However, the true Dhamma has a dimension that goes far beyond the lowest common denominator. To repeat the words of MN 95, it is "deep, hard to see, hard to realize, tranquil, refined, beyond the scope of conjecture, subtle, to-be-experienced by the wise." The principle of skillfulness — of cause and effect that can be tested in your own actions — still applies in this dimension, but the standards for "what works" on this level are correspondingly subtler and more refined. Two famous passages indicate what these standards are.

"Gotami, the dhammas of which you may know, 'These dhammas lead — to passion, not to dispassion; to being fettered, not to being unfettered; to accumulating, not to shedding; to self-aggrandizement, not to modesty; to discontent, not to contentment; to entanglement, not to seclusion; to laziness, not to aroused persistence; to being burdensome, not to being unburdensome': You may definitely hold, 'This is not the Dhamma, this is not the Vinaya, this is not the Teacher's instruction.'

"As for the dhammas of which you may know, 'These dhammas lead — to dispassion, not to passion; to being unfettered, not to being fettered; to shedding, not to accumulating; to modesty, not to self-aggrandizement; to contentment, not to discontent; to seclusion, not to entanglement; to aroused persistence, not to laziness; to being unburdensome, not to being burdensome': You may definitely hold, 'This is the Dhamma, this is the Vinaya, this is the Teacher's instruction.'"

— AN VIII.53

"Upali, the dhammas of which you may know, 'These dhammas do not lead to utter disenchantment, to dispassion, to cessation, to calm, to direct knowledge, to self-awakening, nor to Unbinding': You may definitely hold, 'This is not the Dhamma, this is not the Vinaya, this is not the Teacher's instruction.'

"As for the dhammas of which you may know, 'These dhammas lead to utter disenchantment, to dispassion, to cessation, to calm, to direct knowledge, to self-awakening, to Unbinding': You may definitely hold, 'This is the Dhamma, this is the Vinaya, this is the Teacher's instruction.'"

— AN VII.80

AN VIII.30 expands on some of the principles in the first of these two passages. But here we will focus on the points where these two passages intersect — in the requirement that the Dhamma lead to dispassion and to being unfettered — for the standard test for a genuine experience of Awakening is that it arises from dispassion and cuts the fetters of the mind.

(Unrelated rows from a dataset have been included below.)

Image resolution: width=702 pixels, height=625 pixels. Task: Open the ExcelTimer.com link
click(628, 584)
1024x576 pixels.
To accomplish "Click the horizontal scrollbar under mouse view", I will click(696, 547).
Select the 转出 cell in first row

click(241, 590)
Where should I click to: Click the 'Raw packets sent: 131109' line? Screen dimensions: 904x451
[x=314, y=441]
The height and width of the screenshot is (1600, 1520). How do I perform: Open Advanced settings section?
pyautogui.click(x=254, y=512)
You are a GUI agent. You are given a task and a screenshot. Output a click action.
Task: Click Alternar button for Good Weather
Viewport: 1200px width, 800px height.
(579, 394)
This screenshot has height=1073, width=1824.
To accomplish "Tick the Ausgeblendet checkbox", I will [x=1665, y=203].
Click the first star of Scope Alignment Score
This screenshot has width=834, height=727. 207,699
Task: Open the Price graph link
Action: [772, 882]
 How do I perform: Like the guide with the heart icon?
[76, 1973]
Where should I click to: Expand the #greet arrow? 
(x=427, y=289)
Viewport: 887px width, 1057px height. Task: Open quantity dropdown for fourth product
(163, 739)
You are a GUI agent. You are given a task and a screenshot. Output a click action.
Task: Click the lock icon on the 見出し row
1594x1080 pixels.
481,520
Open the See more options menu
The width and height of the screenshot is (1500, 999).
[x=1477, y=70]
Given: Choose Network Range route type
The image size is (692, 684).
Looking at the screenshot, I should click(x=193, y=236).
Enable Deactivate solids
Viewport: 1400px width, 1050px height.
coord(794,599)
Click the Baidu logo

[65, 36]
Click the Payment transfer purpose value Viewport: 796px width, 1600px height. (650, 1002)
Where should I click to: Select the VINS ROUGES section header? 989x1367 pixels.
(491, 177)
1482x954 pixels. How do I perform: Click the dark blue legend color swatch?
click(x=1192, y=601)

"There are these ten fetters... Self-identity views, uncertainty, grasping at precepts and practices, sensual desire, and ill will. These are the five lower fetters. And which are the five higher fetters? Passion for form, passion for what is formless, conceit, restlessness, and ignorance. These are the five higher fetters."

— AN X.13

As MN 118 explains, stream-entry cuts the first three fetters; once-returning, the second level of Awakening, weakens passion, aversion, and delusion; non-returning, the third level, cuts the fetters of sensual desire and ill will; and arahantship, the final level of Awakening, cuts the remaining five.

Ultimately, of course, the only proof for whether a teaching leads in this direction comes when, having put the teaching into practice, you actually begin to cut these fetters from the mind. But as a preliminary exercise, you can contemplate a teaching to make sense of it and to see if there are good reasons for believing that it will lead in the right direction.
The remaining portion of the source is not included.